====== Text provided ======
Another Tennessee Republican implies medical board could be dissolved
For the second time in two weeks, a Republican lawmaker implied Tennessee’s top medical licensing board could be dismantled during an ongoing dispute over the board’s efforts to discipline doctors who spread misinformation about coronavirus vaccines.
The Board of Medical Examiners unanimously adopted a policy in September establishing doctors who spread falsehoods about the vaccines could have their medical licenses suspended or revoked. Last week, board members voted to delete the policy from their website – but not rescind the policy itself – to appease a powerful lawmaker.
The issue rose again on Wednesday at a hearing of the Joint Government Operations Committee, which wields some authority over the medical board. During the hearing, several lawmakers asked for more information on how board members defined misinformation.
But only one board member was present, so no answer was immediately available. Instead, Elizabeth Foy, a Department of Health attorney who was representing the board, said she would check with board members.
“I’d be happy to take that back to the Board of Medical Examiners and determine if they have any interest in defining that specifically," Foy said.
That response hit a nerve with one lawmaker.
“I’m probably not the only one up here that was extremely offended by that response about seeing if the board had any interest in bringing this definition back,” said Rep. Kent Calfee, R-Kingston, a committee member.
======
> [What to work on]: Reproduce the article about the Tennessee medical board word for word, in full. Rely only on the article about the Tennessee medical board.
====== Provided material ======
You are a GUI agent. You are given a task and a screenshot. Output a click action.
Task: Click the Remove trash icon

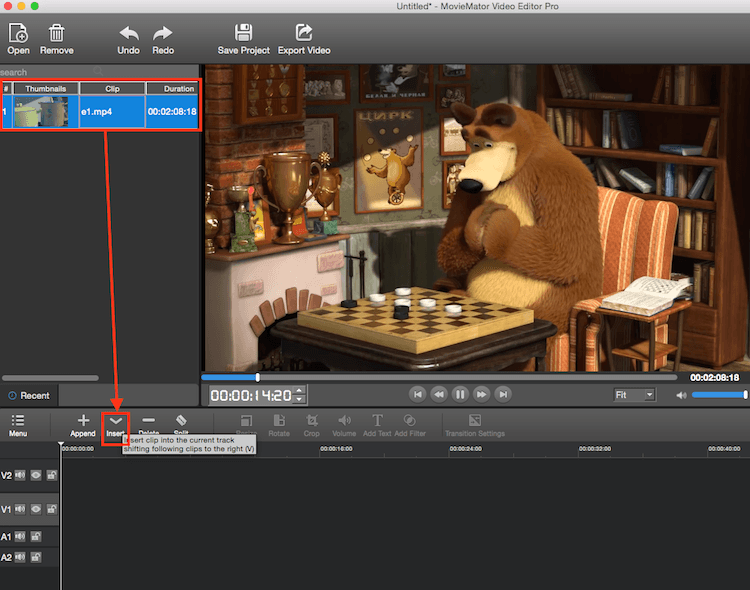pos(57,34)
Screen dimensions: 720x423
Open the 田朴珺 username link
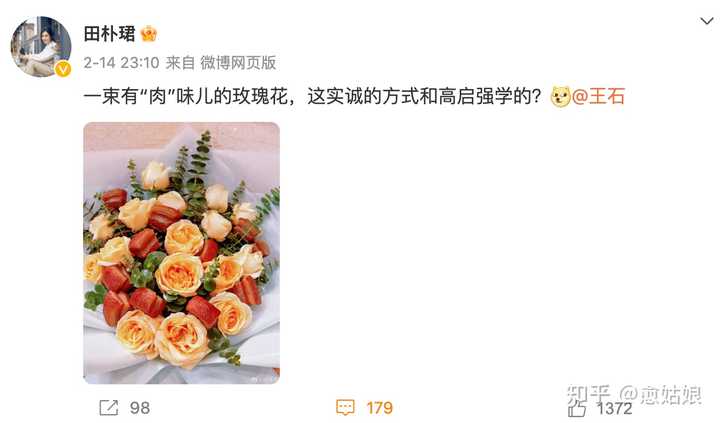click(x=110, y=34)
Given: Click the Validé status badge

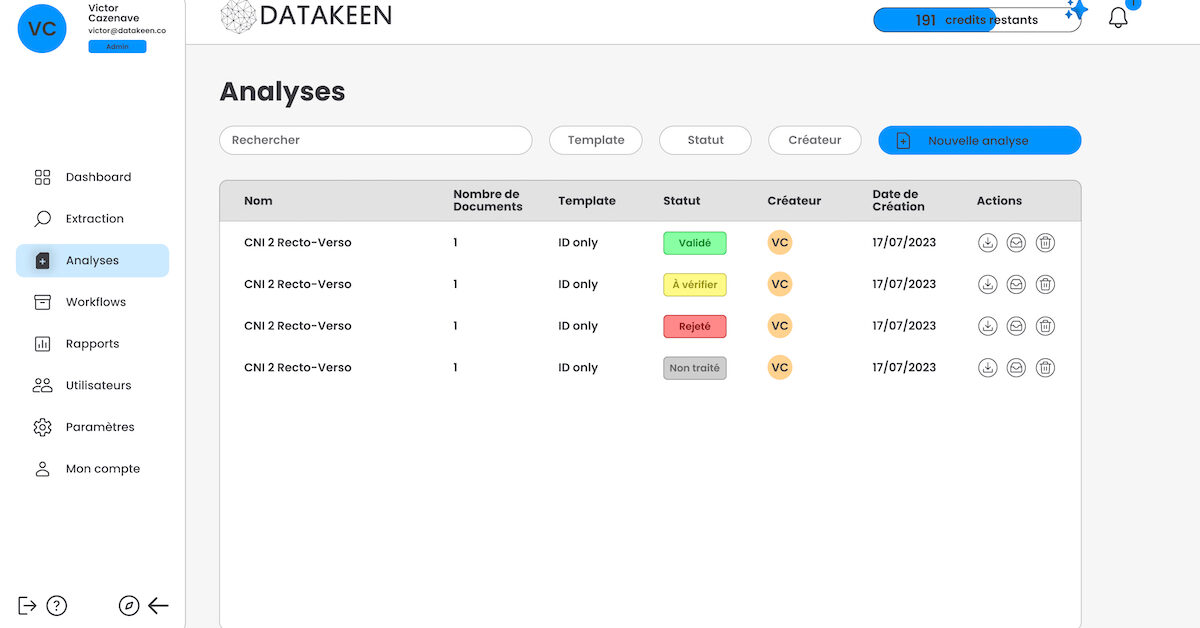Looking at the screenshot, I should click(694, 242).
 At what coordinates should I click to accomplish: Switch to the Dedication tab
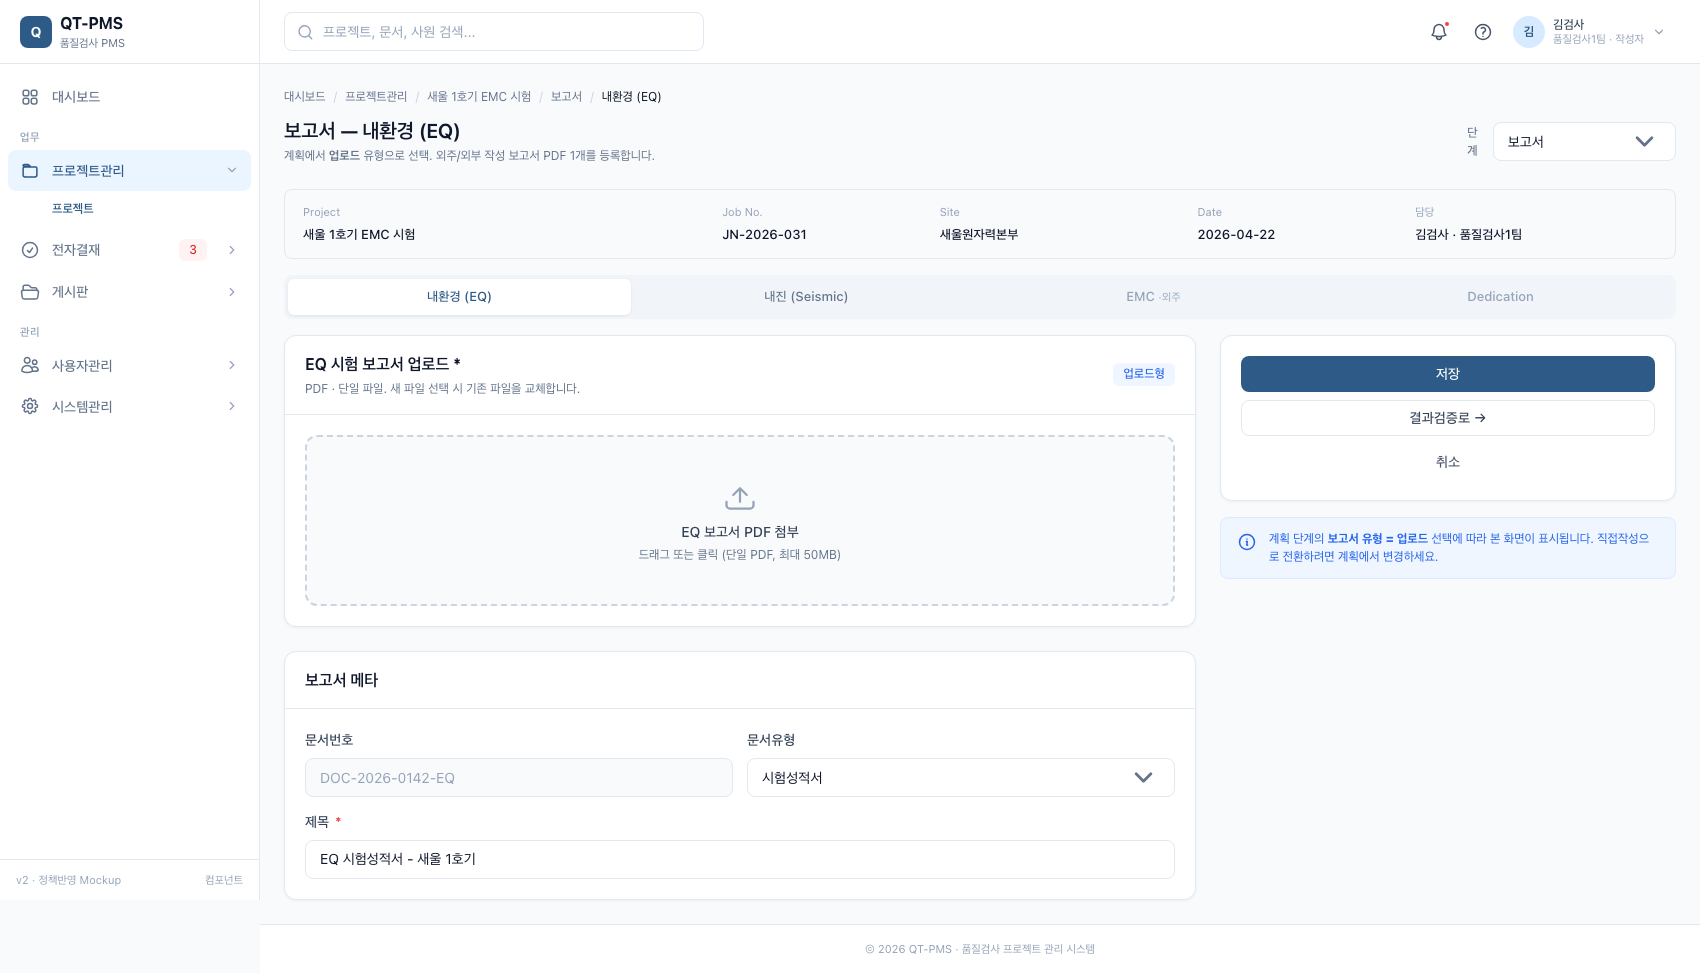coord(1500,297)
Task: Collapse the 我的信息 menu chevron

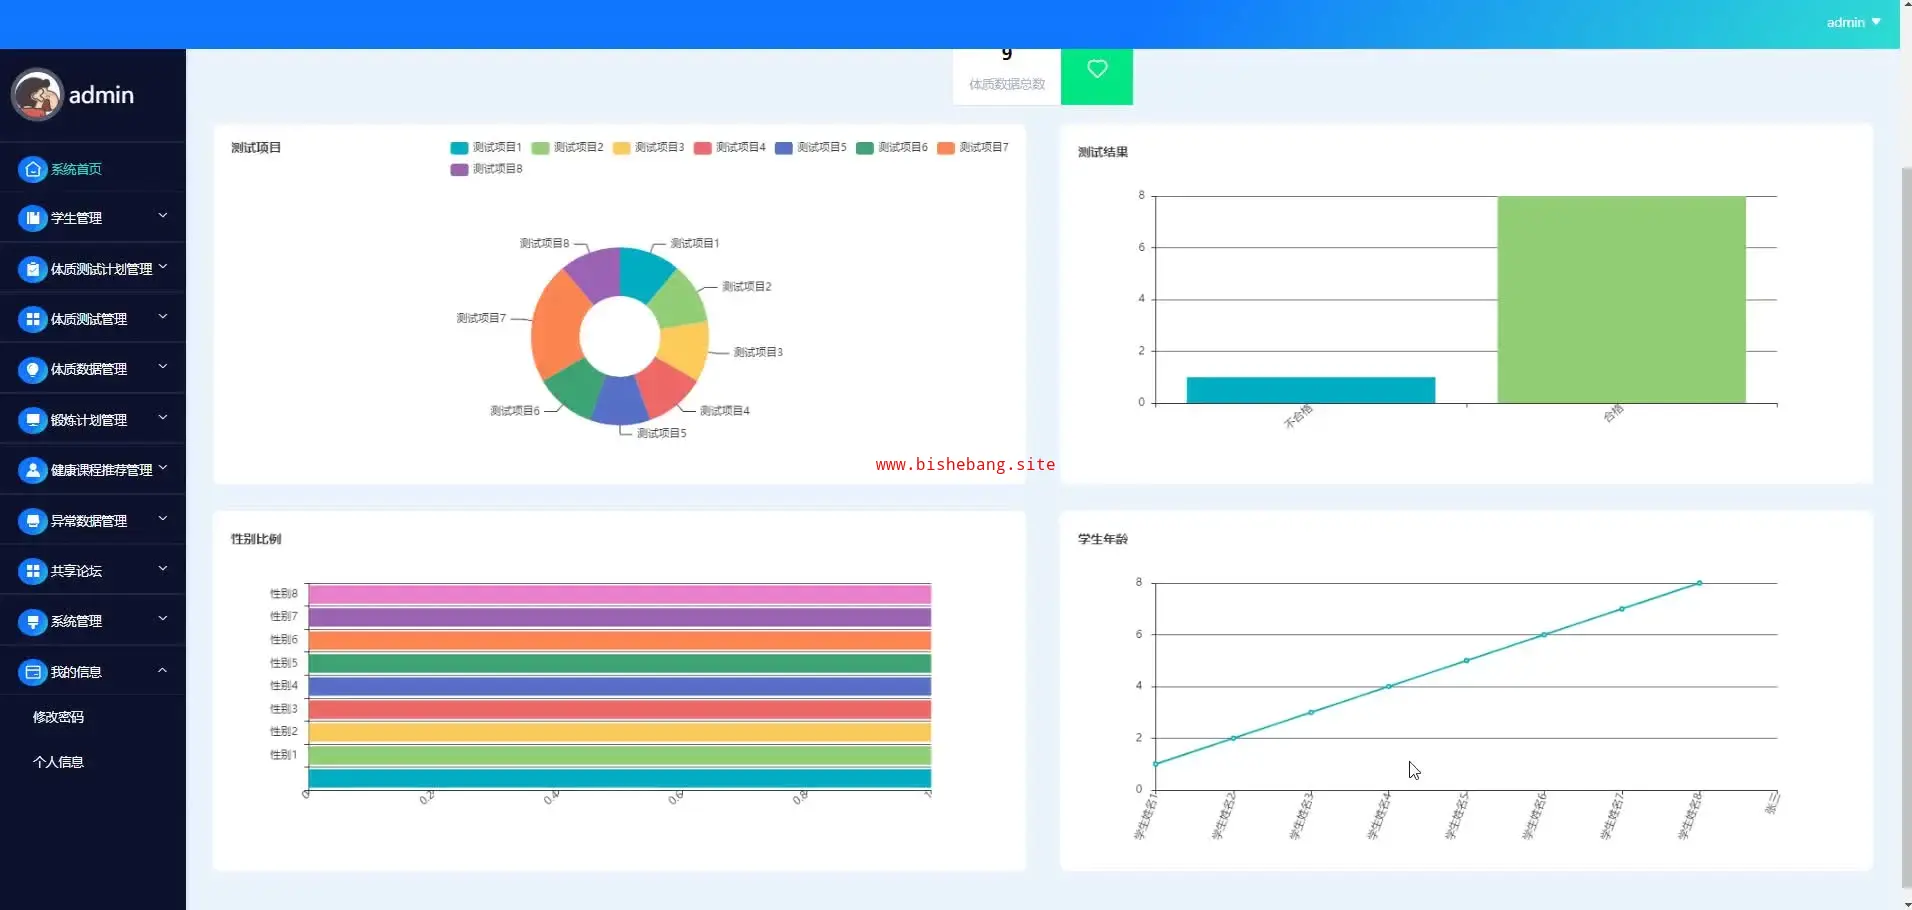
======
> [Result of the task]:
Another Tennessee Republican implies medical board could be dissolved
For the second time in two weeks, a Republican lawmaker implied Tennessee’s top medical licensing board could be dismantled during an ongoing dispute over the board’s efforts to discipline doctors who spread misinformation about coronavirus vaccines.
The Board of Medical Examiners unanimously adopted a policy in September establishing doctors who spread falsehoods about the vaccines could have their medical licenses suspended or revoked. Last week, board members voted to delete the policy from their website – but not rescind the policy itself – to appease a powerful lawmaker.
The issue rose again on Wednesday at a hearing of the Joint Government Operations Committee, which wields some authority over the medical board. During the hearing, several lawmakers asked for more information on how board members defined misinformation.
But only one board member was present, so no answer was immediately available. Instead, Elizabeth Foy, a Department of Health attorney who was representing the board, said she would check with board members.
“I’d be happy to take that back to the Board of Medical Examiners and determine if they have any interest in defining that specifically," Foy said.
That response hit a nerve with one lawmaker.
“I’m probably not the only one up here that was extremely offended by that response about seeing if the board had any interest in bringing this definition back,” said Rep. Kent Calfee, R-Kingston, a committee member.